Bei Viessmann gibt es die Vitoconnect-Schnittstelle und teilweise Modbus TCP, je nach Modell und Firmware-Version. Ich würde erst mal schauen, was deine Vitocal 250-A genau unterstützt. In Home Assistant gibt es die 'Viessmann' Custom Integration über HACS, die läuft bei vielen stabil. Kombiniert mit einem Modbus-Sensor für den SOC des BYD-Speichers kannst du dann Automatisierungen mit Schwellenwerten bauen. SOC > 80% und PV-Überschuss > 1,5 kW → WP Betriebsmodus auf 'erhöht' setzen, zum Beispiel. Im Sommer ist das eh entspannt, da hast du Recht – aber die Logik jetzt sauber aufbauen und dann im Winter einfach laufen lassen ist definitiv der richtige Ansatz.


Antwort
T.Weber94
Beiträge: 1
(@t-weber94)
New Member
Beigetreten: Vor 1 Woche

Also ich seh das etwas anders als WolfgangB. oben – klar ist die Garantiefrage nicht unwichtig, aber Viessmann unterstützt Modbus bei der Vitocal 250-A offiziell, das steht sogar in der Installationsanleitung. Da bewegt man sich nicht in einer Grauzone. Und SG Ready ist halt wirklich sehr grob, das reicht für einfache Setups aber nicht wenn man wie hier wirklich Speicher und WP koordinieren will.

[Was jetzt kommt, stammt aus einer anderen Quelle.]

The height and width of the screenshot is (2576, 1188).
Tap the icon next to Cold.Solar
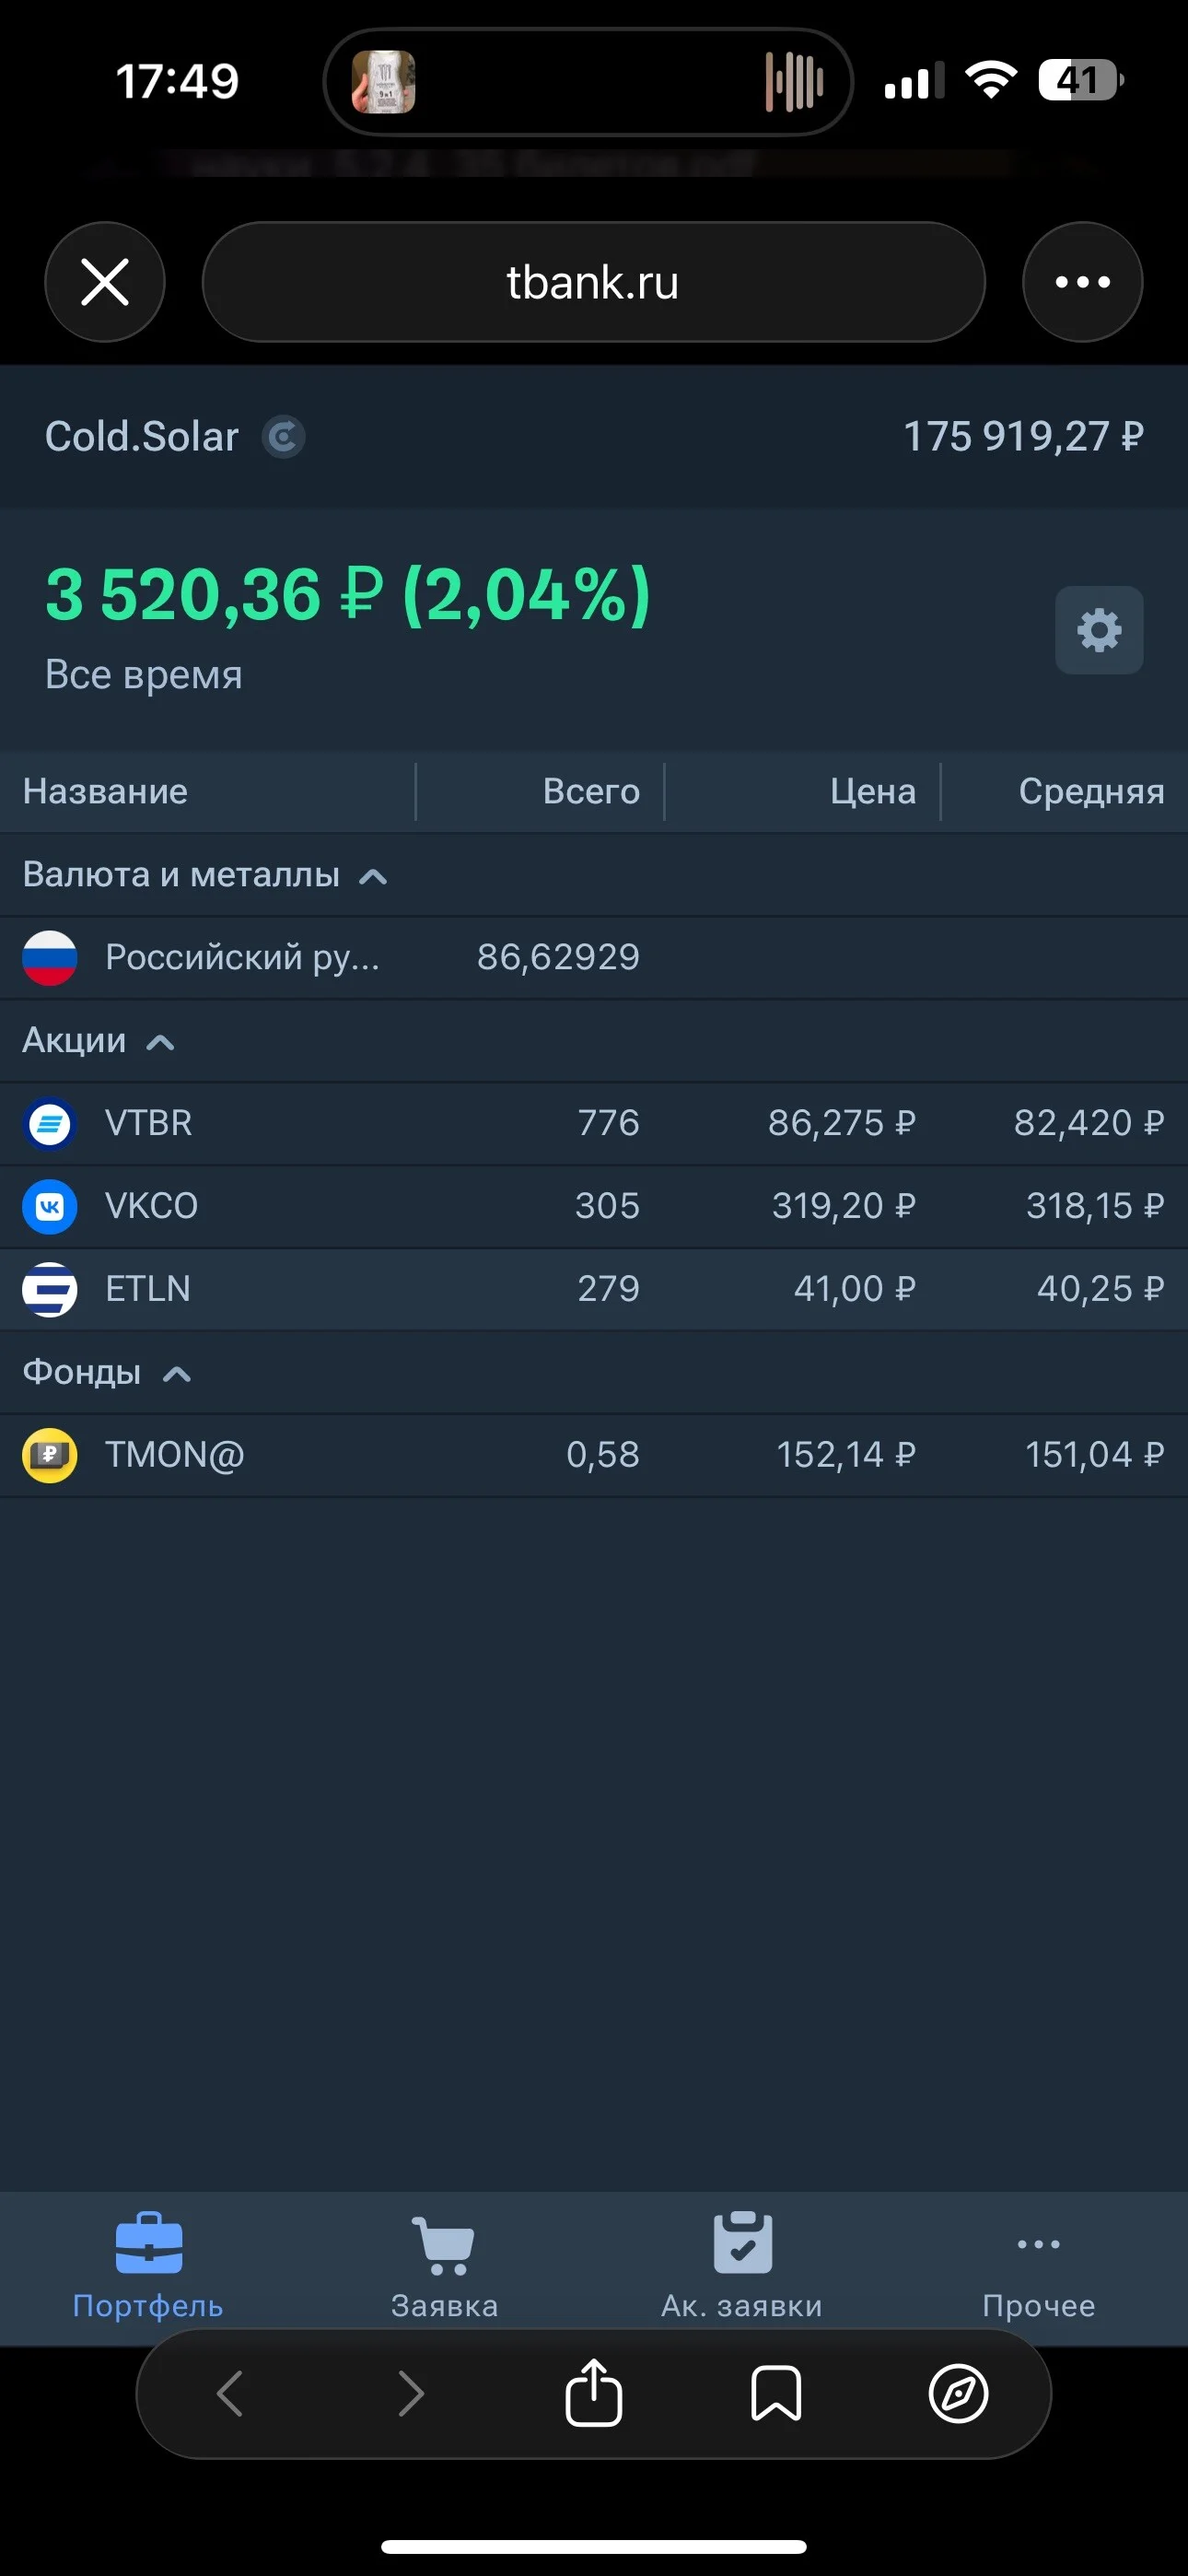(283, 437)
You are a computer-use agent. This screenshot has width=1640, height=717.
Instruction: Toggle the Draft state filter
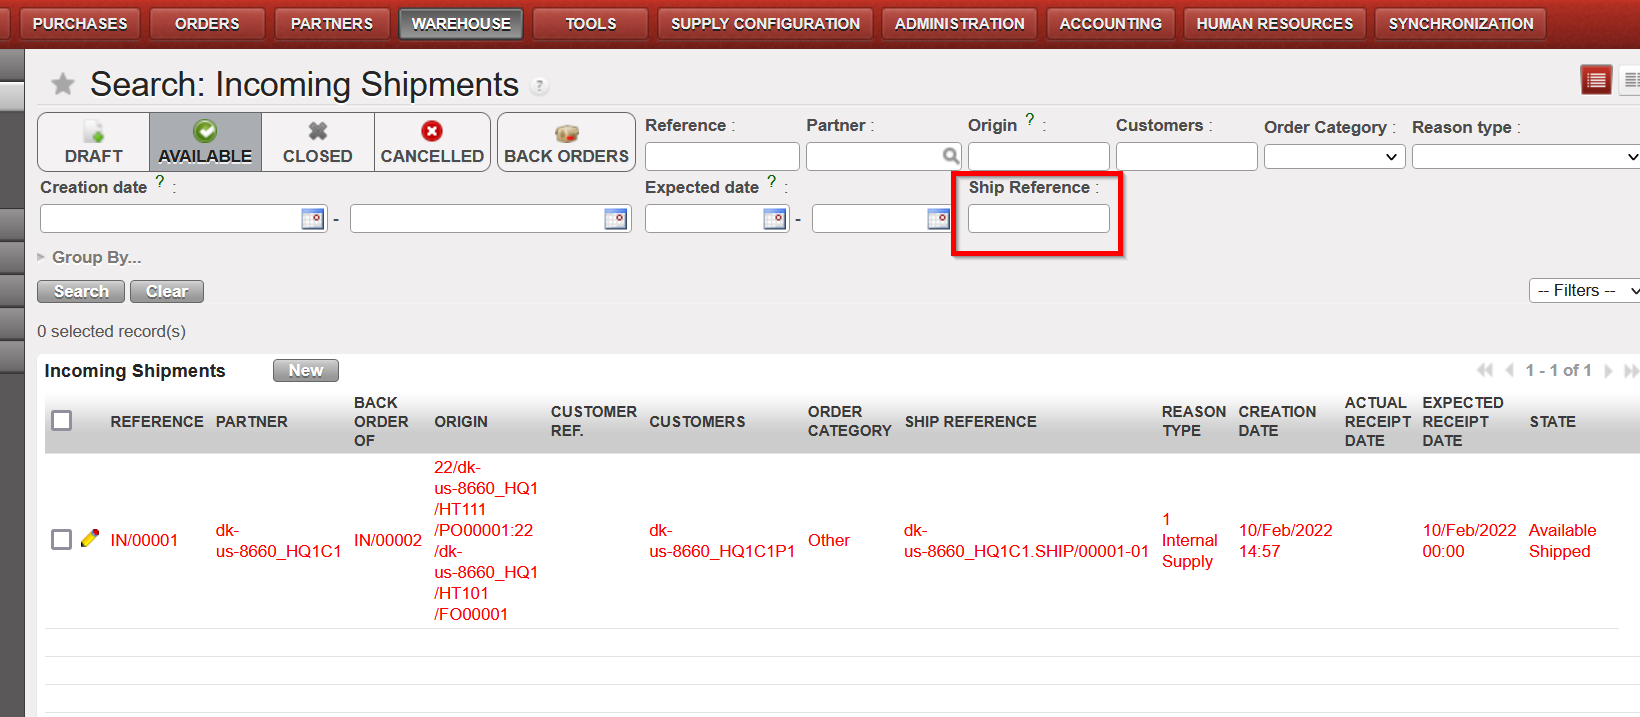pyautogui.click(x=94, y=142)
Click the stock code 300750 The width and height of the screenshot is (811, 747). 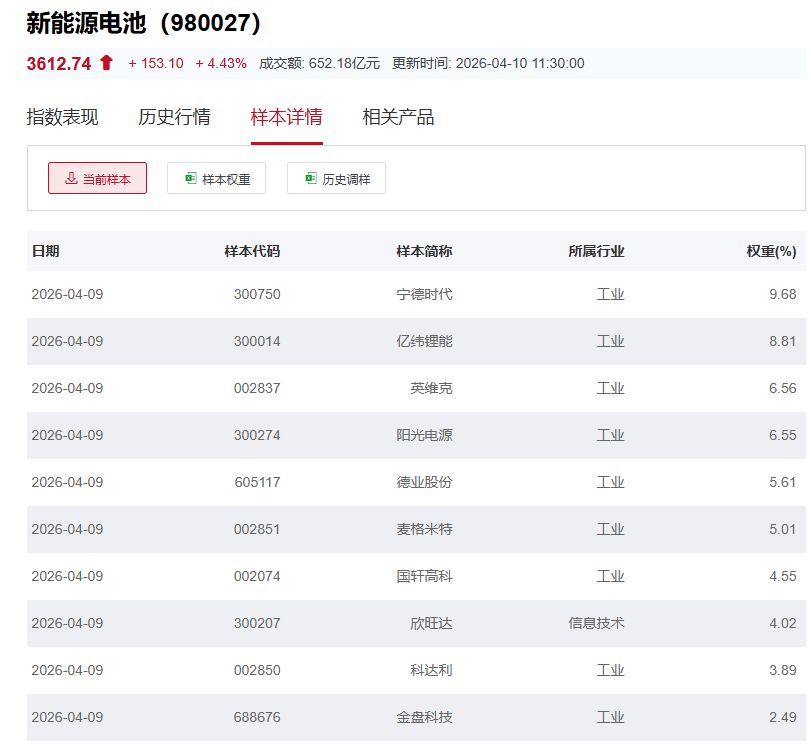click(x=259, y=294)
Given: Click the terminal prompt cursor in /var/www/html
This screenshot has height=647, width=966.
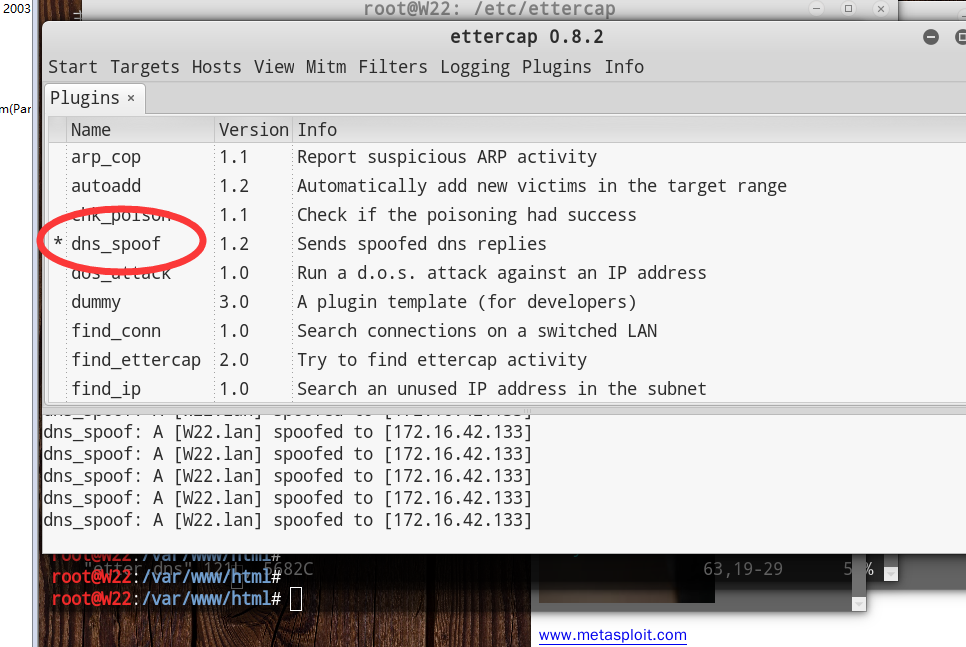Looking at the screenshot, I should point(295,599).
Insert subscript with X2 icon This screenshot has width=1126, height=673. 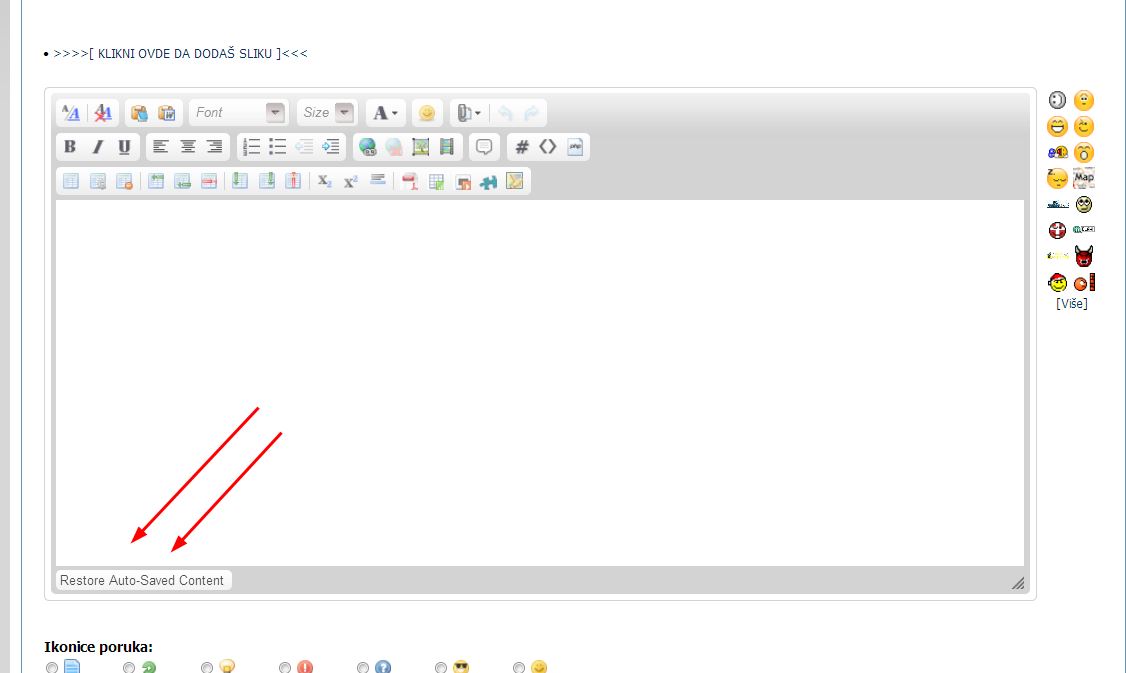point(325,181)
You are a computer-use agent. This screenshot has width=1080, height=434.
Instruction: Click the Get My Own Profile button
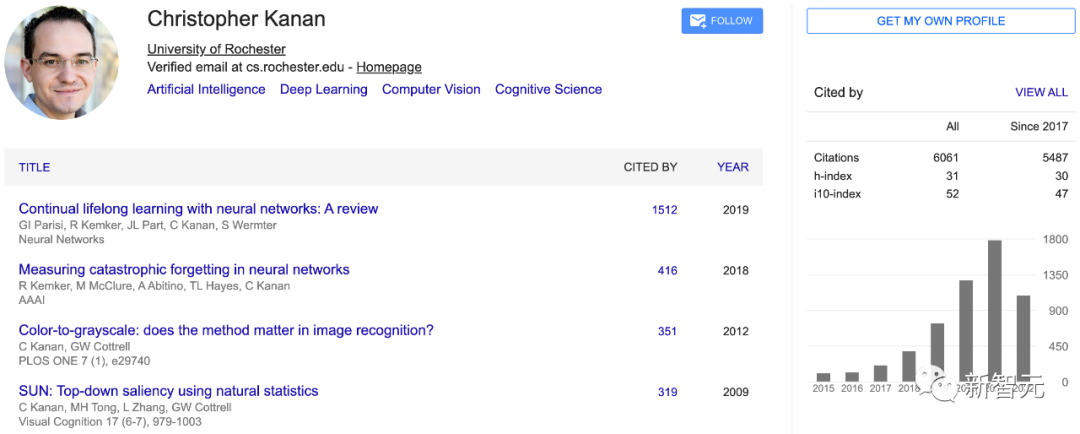pos(941,21)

Ich hab bei mir Home Assistant mit Node-RED kombiniert, weil die Automatisierungslogik damit flexibler wird als mit den eingebauten HA-Automatisierungen. Gerade wenn mehrere Bedingungen gleichzeitig geprüft werden müssen (SOC, PV-Überschuss, Außentemperatur, Uhrzeit) wird es in HA-YAML schnell unübersichtlich. Node-RED macht das etwas transparenter finde ich. Für den Einstieg würde ich aber genau das empfehlen was TobiasK87 sagt – erstmal klein anfangen und schauen wie das System sich verhält, bevor man es komplex macht.


Antwort
TobiasK87
Beiträge: 35
(@tobiask87)
Eminent Member
Beigetreten: Vor 3 Wochen

Läuft bei mir seit etwa einem Jahr ähnlich, allerdings mit einer anderen WP. Grundsätzlich würde ich SG Ready als Einstieg nicht komplett abtun – gerade wenn man noch unsicher ist, ist das der risikoärmere Weg. Modbus kann viel, aber wenn da was schief läuft (falscher Registeraufruf, falscher Wert), kann das die WP-Steuerung durcheinanderbringen. Hatte das einmal bei mir, WP ist dann in einen Fehlerzustand gegangen und hat sich nicht mehr selbst zurückgesetzt. War lösbar, aber nervig.

Mein Tipp: Fang mit SG Ready an, bau die Grundlogik (Überschuss vorhanden → WP ankurbeln), und schau wie sich das verhält. Wenn du dann mehr willst, kannst du immer noch auf Modbus umsteigen. Für BYD gibt es übrigens eine ganz brauchbare Modbus-Doku, die Community im HA-Forum hat da einiges zusammengetragen. Und ja, den SOC als Triggerbedingung zu nehmen ist sinnvoll, aber ich kombiniere das bei mir zusätzlich noch mit der Wettervorhersage über die Solcast-Integration – so lädt die WP auch schon mal prophylaktisch wenn morgen trüb wird.


Antwort
WolfgangB.1947
Beiträge: 24
(@wolfgangb-1947)
Eminent Member
Beigetreten: Vor 3 Wochen

Ich muss gestehen, mit Home Assistant kenne ich mich nicht wirklich aus – das ist eine andere Generation als ich. Aber was mich bei solchen Konstruktionen immer beschäftigt: Wer haftet, wenn man über selbstgebastelte Schnittstellen in die Steuerung der Wärmepumpe eingreift und dann ein Schaden entsteht? Ich habe in einem anderen Zusammenhang schon Probleme mit Herstellergewährleistungen gesehen, wenn Fremdsysteme tief in die Regelung eingegriffen haben. Das ist keine Kritik an der Idee an sich – technisch klingt das interessant – aber ich würde das vorher mit dem Viessmann-Kundendienst oder zumindest dem Installateur absprechen. Vielleicht gibt es ja sogar eine offizielle Lösung von Viessmann, die sowas unterstützt, ohne die Garantie zu gefährden. Das sollte man nicht auf die leichte Schulter nehmen.